А кино! Конечно, в начале 20-х годов, когда оно начало существовать для меня, оно имело уже русскую и мировую историю, но значение его для всего населения — это примета моего времени, нашей эпохи.
Первый раз меня повели в кино еще на Технологической улице и, значит, мне было шесть—семь лет. Фильм назывался «Орлеанская дева» и состоял, если не ошибаюсь, из 12 серий. Думаю, что меня как-то раз просто не с кем было оставить, и Дане пришлось взять меня с собой. Это была одна из последних серий, злоключения Жанны уже шли к концу, и, выйдя из кинотеатра совершенно потрясенной, я выудила из старшего брата, чем дело кончится, — и наотрез отказалась идти на последнюю серию, где, по его словам, героиню ждал костер. Потом я долго опасалась кино и только через год, наверное, попав с мамой на какую-то комедию,освободилась от этого страха.
Но насколько кино не вошло еще в повседневный быт, показывает тот факт, что отец, посетив однажды в Харькове кинотеатр, после этого долго воздерживался от повторений, утверждая, что у него в кино кружится голова и тошнит.
Летом 1923 года мы всей семьей отправились отдыхать на юг — к моему сожалению, не в Одессу. Родители тогда могли себе позволить поездку на курорт: папа к этому времени был каким-то, пусть небольшим, но начальником, а ехали мы в Пятигорск, рассчитывая там полечить мамины ноги и жить почти бесплатно с семьей маминого младшего брата Фимы, ставшего областным чекистским боссом в Ростове-на-Дону, которому подчинялись Минеральные Воды. По дороге туда мы попали в железнодорожную катастрофу, ставшую одним из острых драматических впечатлений моего детства.

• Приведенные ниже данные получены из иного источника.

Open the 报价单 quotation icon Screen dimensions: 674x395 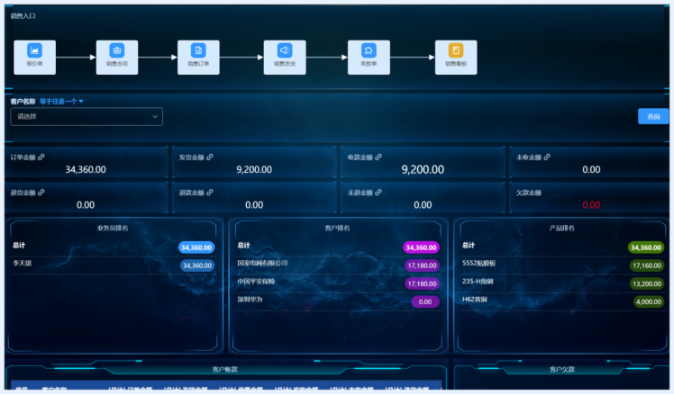pyautogui.click(x=34, y=51)
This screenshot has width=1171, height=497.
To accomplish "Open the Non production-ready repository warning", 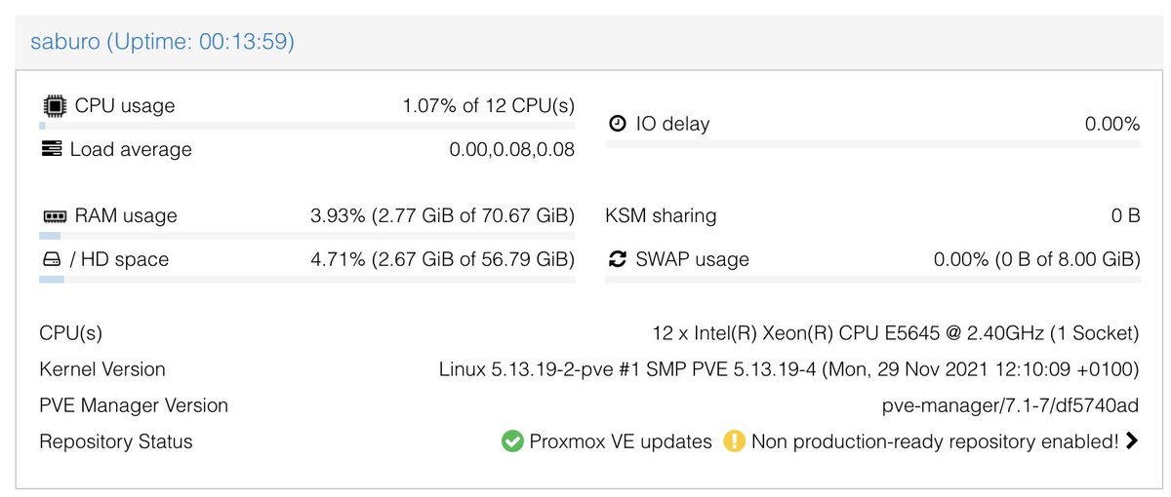I will coord(934,441).
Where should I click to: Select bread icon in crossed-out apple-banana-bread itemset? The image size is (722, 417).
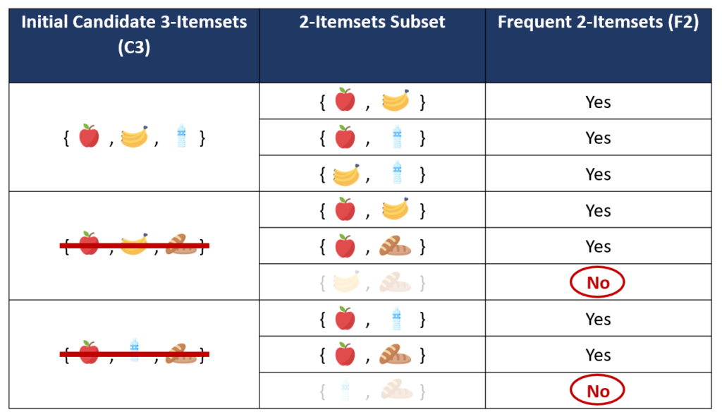(181, 244)
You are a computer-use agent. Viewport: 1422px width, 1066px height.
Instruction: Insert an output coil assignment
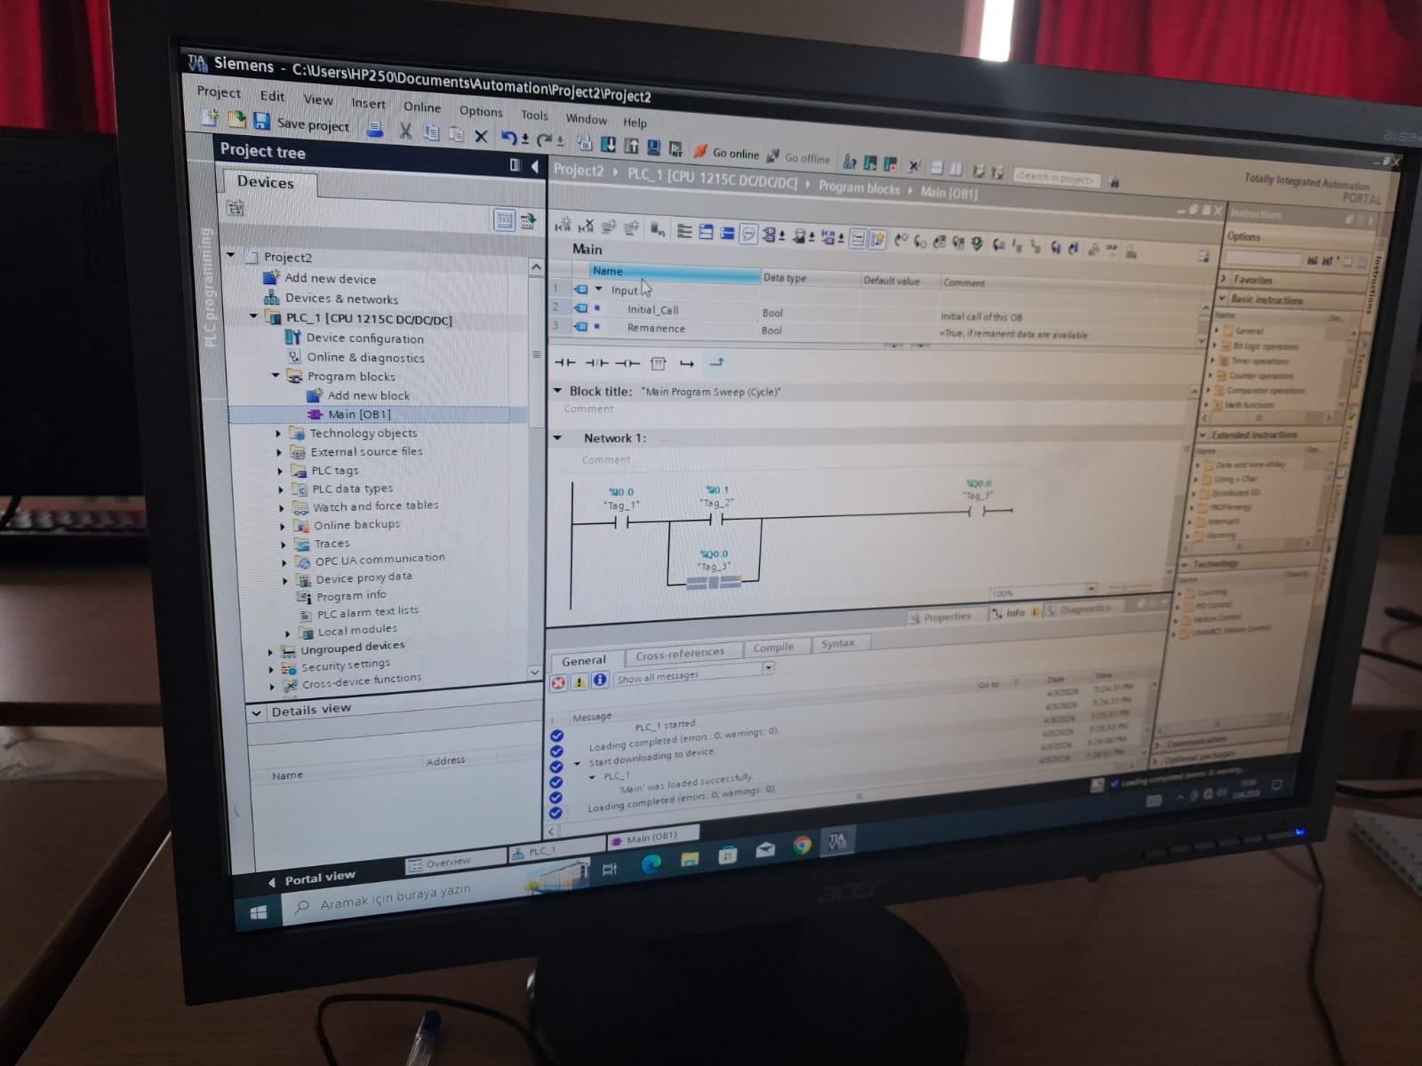click(627, 362)
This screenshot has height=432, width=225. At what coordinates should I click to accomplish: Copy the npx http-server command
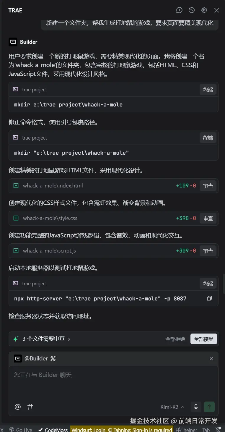pyautogui.click(x=209, y=298)
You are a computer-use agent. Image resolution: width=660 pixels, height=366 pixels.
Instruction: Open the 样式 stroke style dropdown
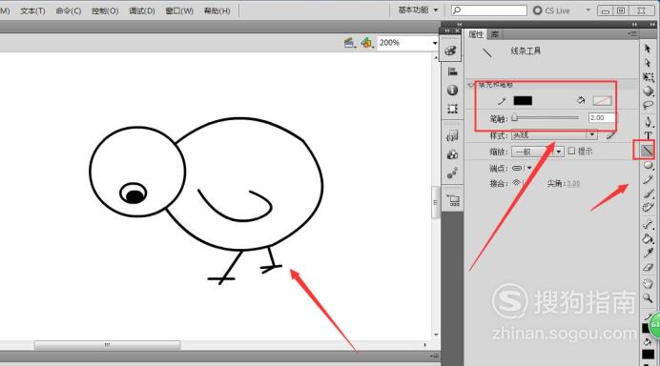(554, 135)
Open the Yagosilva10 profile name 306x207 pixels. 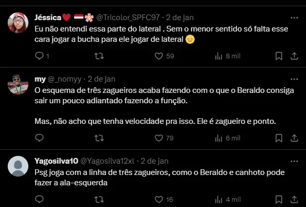coord(56,161)
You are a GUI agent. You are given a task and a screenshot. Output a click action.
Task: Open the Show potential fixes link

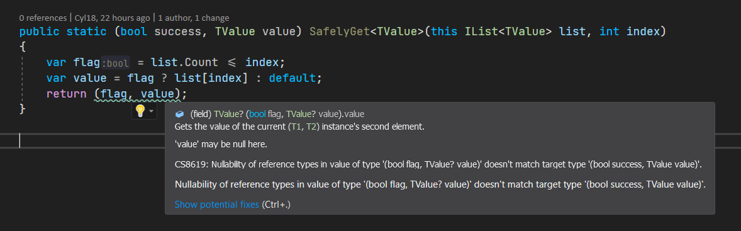[217, 205]
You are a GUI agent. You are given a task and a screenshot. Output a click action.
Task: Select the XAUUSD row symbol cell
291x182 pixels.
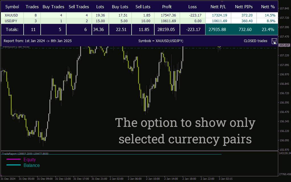[x=11, y=15]
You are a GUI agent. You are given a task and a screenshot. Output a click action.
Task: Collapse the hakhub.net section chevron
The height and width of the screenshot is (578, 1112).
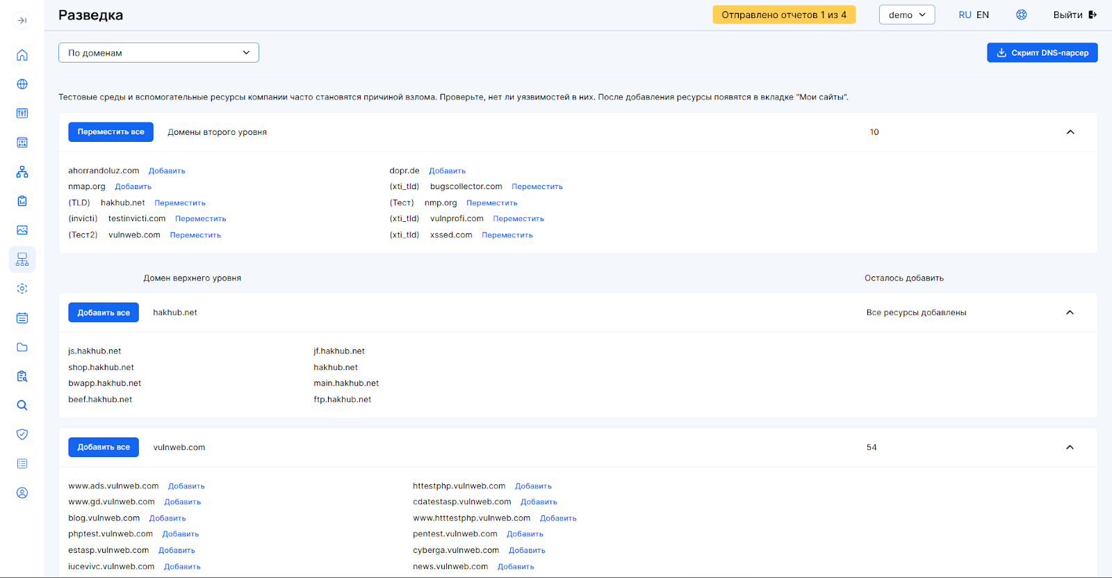(1070, 312)
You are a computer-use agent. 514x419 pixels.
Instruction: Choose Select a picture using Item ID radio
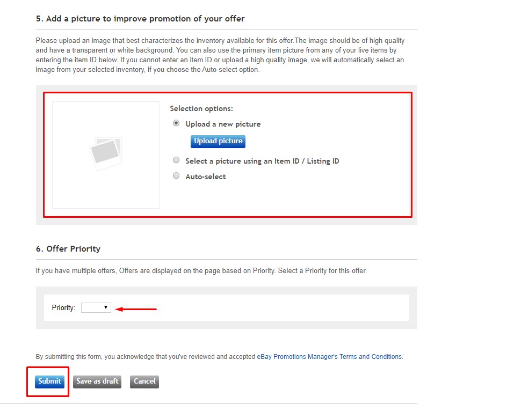click(176, 160)
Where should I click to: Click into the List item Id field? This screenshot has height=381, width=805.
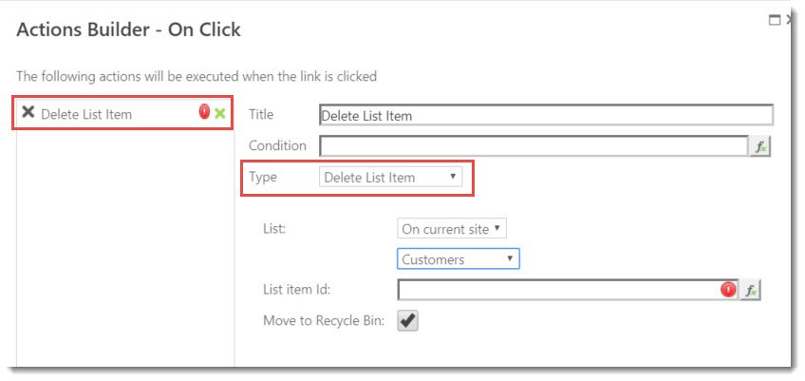click(568, 290)
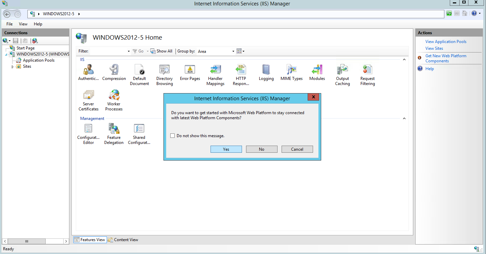Click Yes in the dialog

pos(226,149)
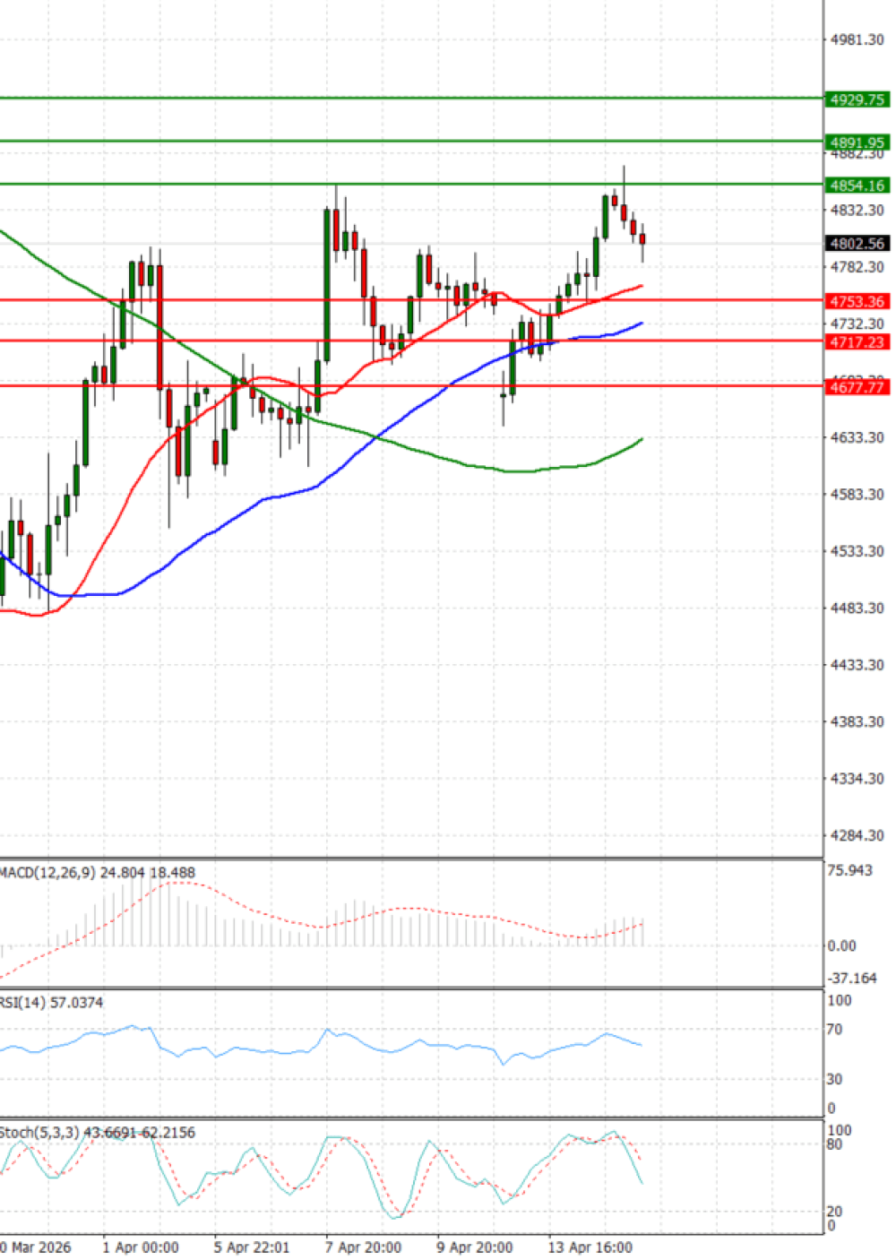896x1260 pixels.
Task: Click the 4677.77 support level label
Action: [x=857, y=387]
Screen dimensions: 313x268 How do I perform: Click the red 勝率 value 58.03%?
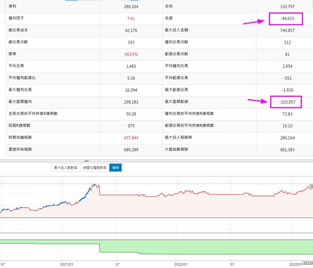click(x=132, y=54)
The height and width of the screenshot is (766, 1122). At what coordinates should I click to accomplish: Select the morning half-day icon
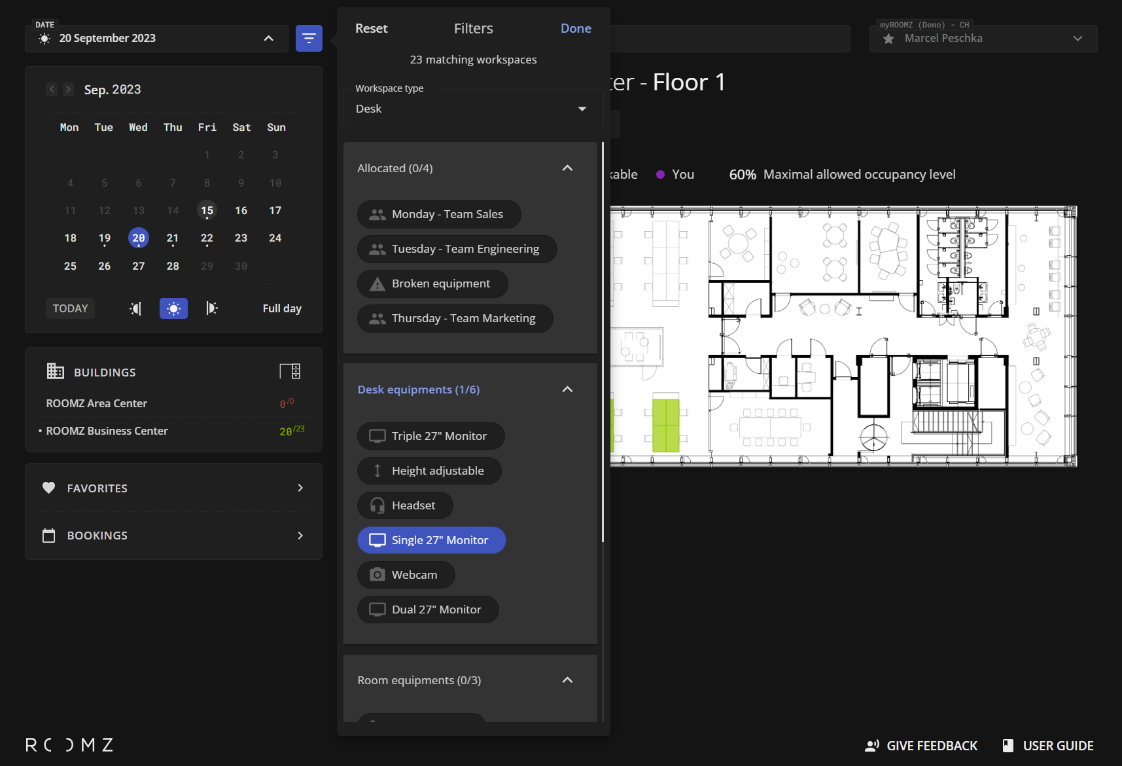(135, 308)
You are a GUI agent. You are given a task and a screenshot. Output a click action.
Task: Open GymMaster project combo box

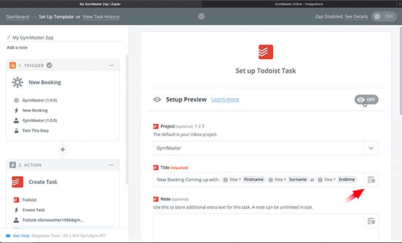(x=265, y=148)
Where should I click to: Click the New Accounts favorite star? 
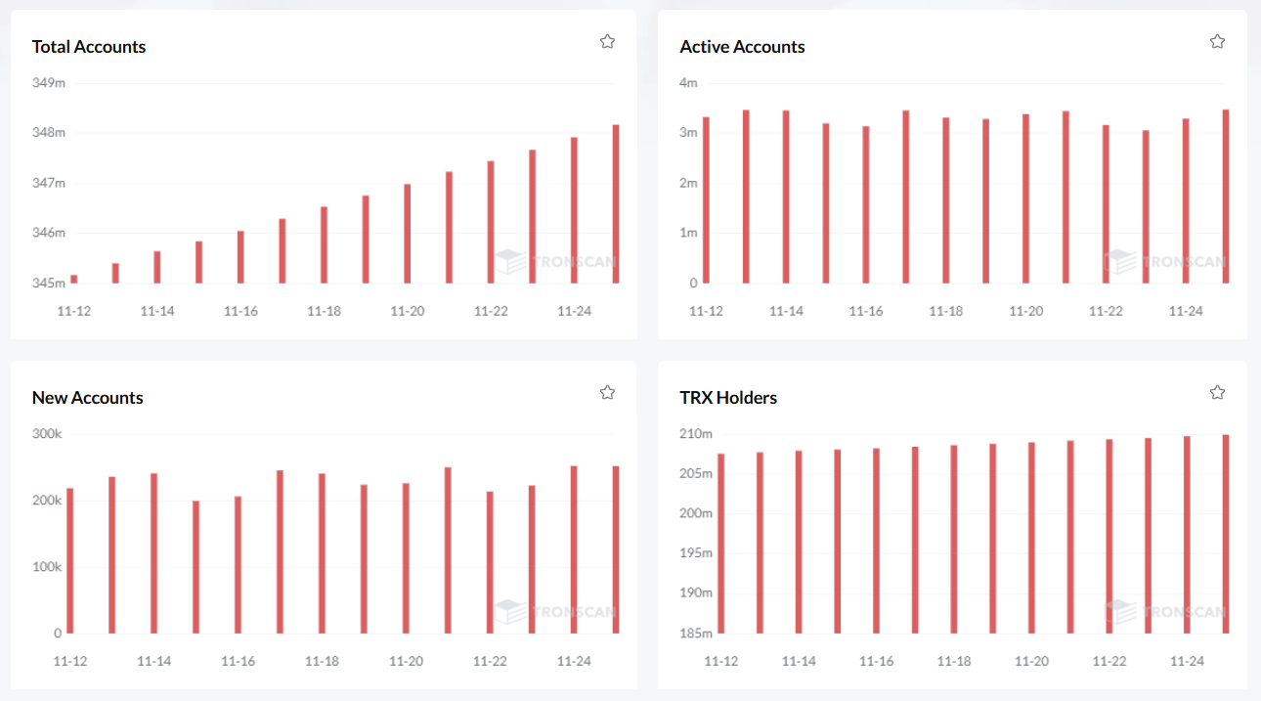tap(607, 392)
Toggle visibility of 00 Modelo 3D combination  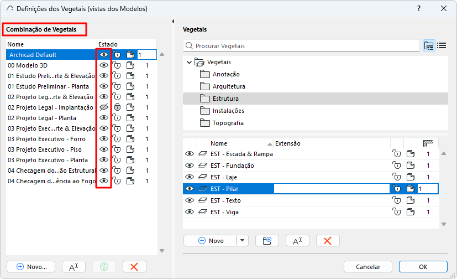103,65
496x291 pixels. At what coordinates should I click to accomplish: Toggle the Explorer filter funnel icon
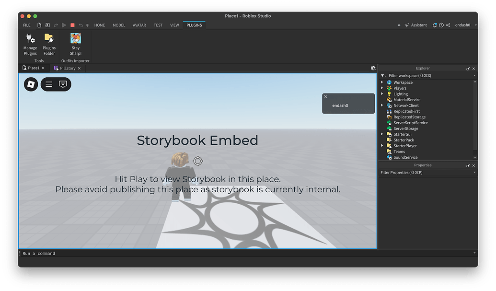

Папа посадил нас поздно вечером в поезд на Ростов-на-Дону, а сам должен был приехать позже, прямо в Пятигорск. Мы легли спать, но через некоторое время явился кондуктор для проверки билетов. Он, как и Даня, спрыгнувший с верхней полки, чтобы предъявить билеты, стоял посреди купе — и в этот момент поезд сошел с рельс. Паровоз, загораясь, покатился под откос, за ним большая часть вагонов — и только хвост поезда, три вагона, включая наш, предпоследний, с могучим толчком оторвались и отлетели по рельсам назад. Пожар, дымовая завеса, крики пострадавших - всю эту страшную картину, представшую уцелевшим пассажирам, дополняли выстрелы конных бандитов, видимо организовавших это крушение с целью грабежа. Но из уцелевших вагонов, где ехали вооруженные люди, началась ответная стрельба, и бандиты ускакали. Как потом выяснилось, один из пассажиров вернулся на лошади убитого бандита к ближайшей станции Основа и сообщил о случившемся.
У Дани и у кондуктора вагонными полками выбило по нескольку зубов, мама только испугалась, а я вообще проснулась не сразу. Но отчетливо помню то, что увидела тогда в окно: догорающий под откосом, лежащий на боку паровоз, сплющенные при падении вагоны, грузовики, на которые грузили тела пострадавших. Наши вагоны стояли без паровоза в чистом поле. Утром пришел паровоз и увез нас обратно на станцию. Там тоже было страшно: штабелями лежали трупы, а между ними ходили люди, приехавшие из Харькова, чтобы найти своих близких. К счастью, среди них Даня почти сразу увидел отца. Можно себе представить, что пережил папа за часы, прошедшие от известия о катастрофе до встречи с нами на перроне в Основе.
На следующий день мы все-таки уехали в Ростов, а оттуда в Пятигорск Месяц там был богат впечатлениями. Мы объездили с экскурсиями все Минеральные Воды, я впервые побывала тогда в Кисловодске, где мы поднимались в горы (впоследствии, начиная с 50-х годов, я много лет ежегодно ездила туда и думаю, что этому обязана своим долголетием). Даня, ездивший с нами (кажется мне, в последний раз), был красивым семнадцатилетним юношей, целиком поглощенным своими успехами у девушек. Помню, что, по требованию брата, мама каждый вечер гладила его белые брюки, а сам он чистил и красил зубным порошком белые парусиновые туфли, после чего запрещал мне подходить к нему близко — из боязни, что я их испачкаю.
На обратном пути мы заехали в Золотоношу — крошечный украинский городок, где родилась и выросла моя мама. Здесь я впервые познакомилась с дедом — задумчивым, молчаливым стариком, на которого так похожа была мама и часть ее братьев, и веселой умницей-бабушкой, на которую как две капли воды была похожа ее младшая дочь, моя любимая тетя Бася.